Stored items
+--

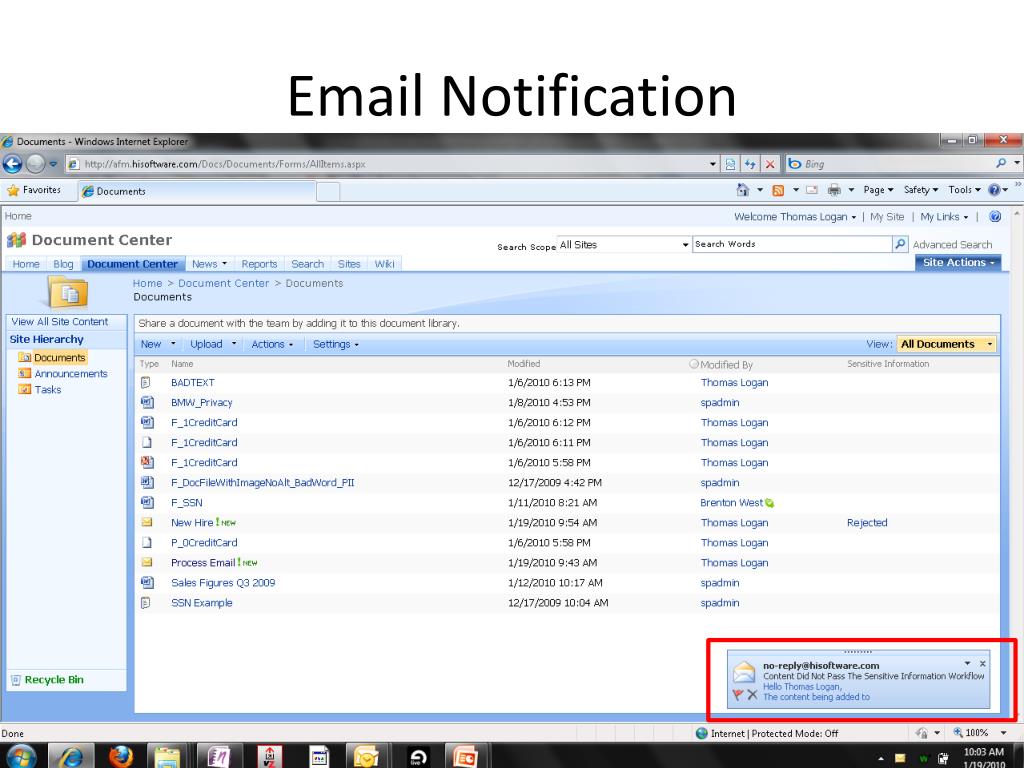Switch to the Reports navigation tab

point(259,264)
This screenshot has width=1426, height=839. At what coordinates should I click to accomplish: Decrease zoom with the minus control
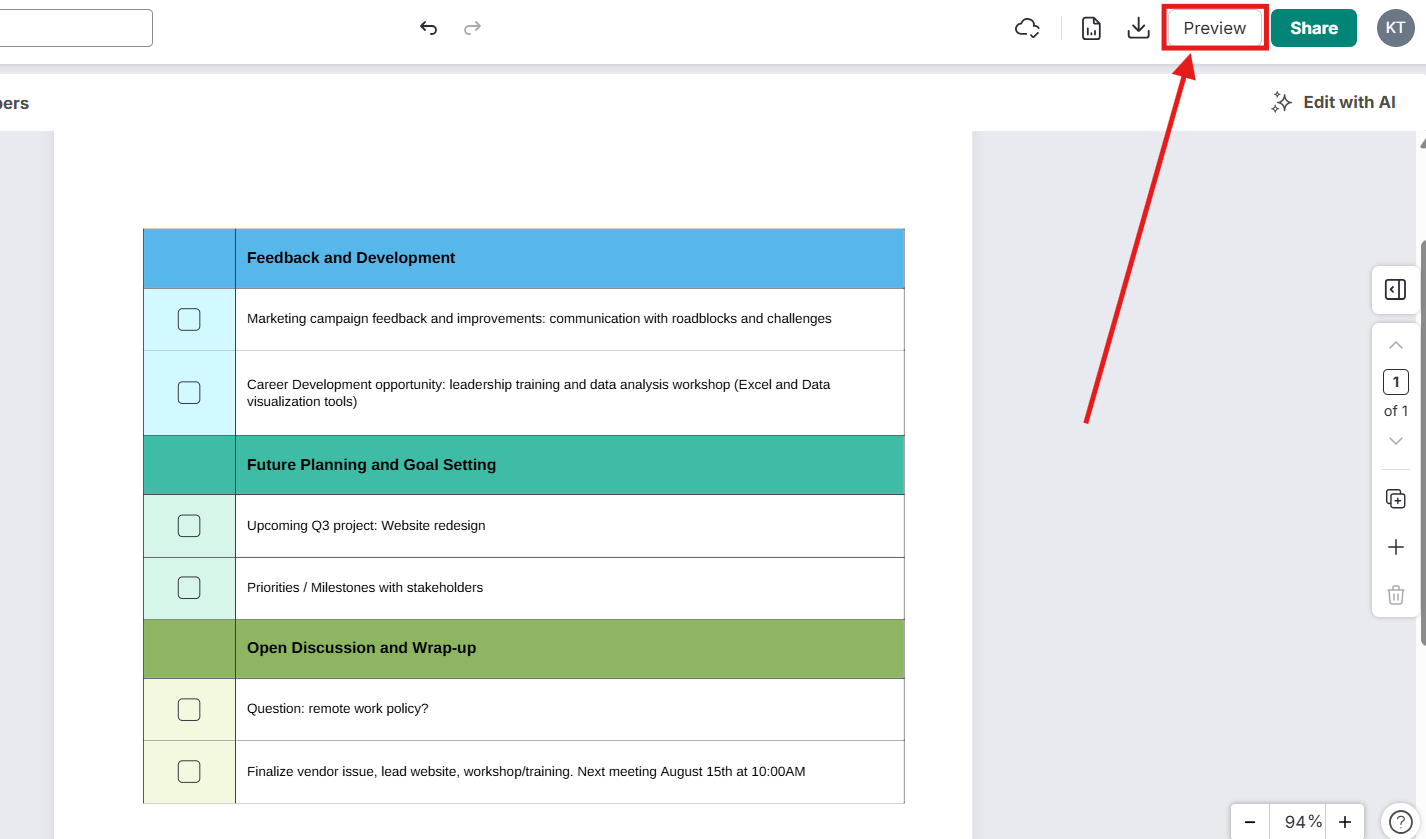(x=1251, y=821)

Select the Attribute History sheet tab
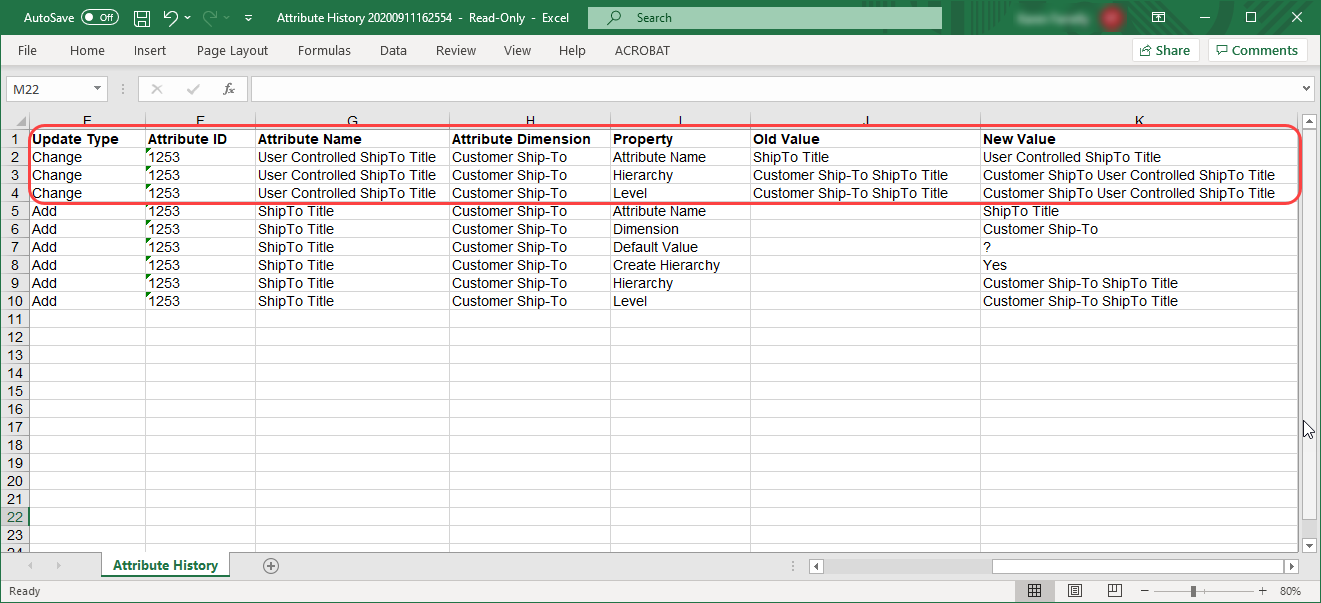165,566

+--

▶ [What you will do]: Starting at the line that contains "This screenshot has", write out every line through the end of the entries above exactly, and omit the pictures.

▶ [Final answer]:
This screenshot has width=1426, height=839. At what coordinates should I click to accomplish: Decrease zoom with the minus control
(x=1251, y=821)

Select the Attribute History sheet tab
165,566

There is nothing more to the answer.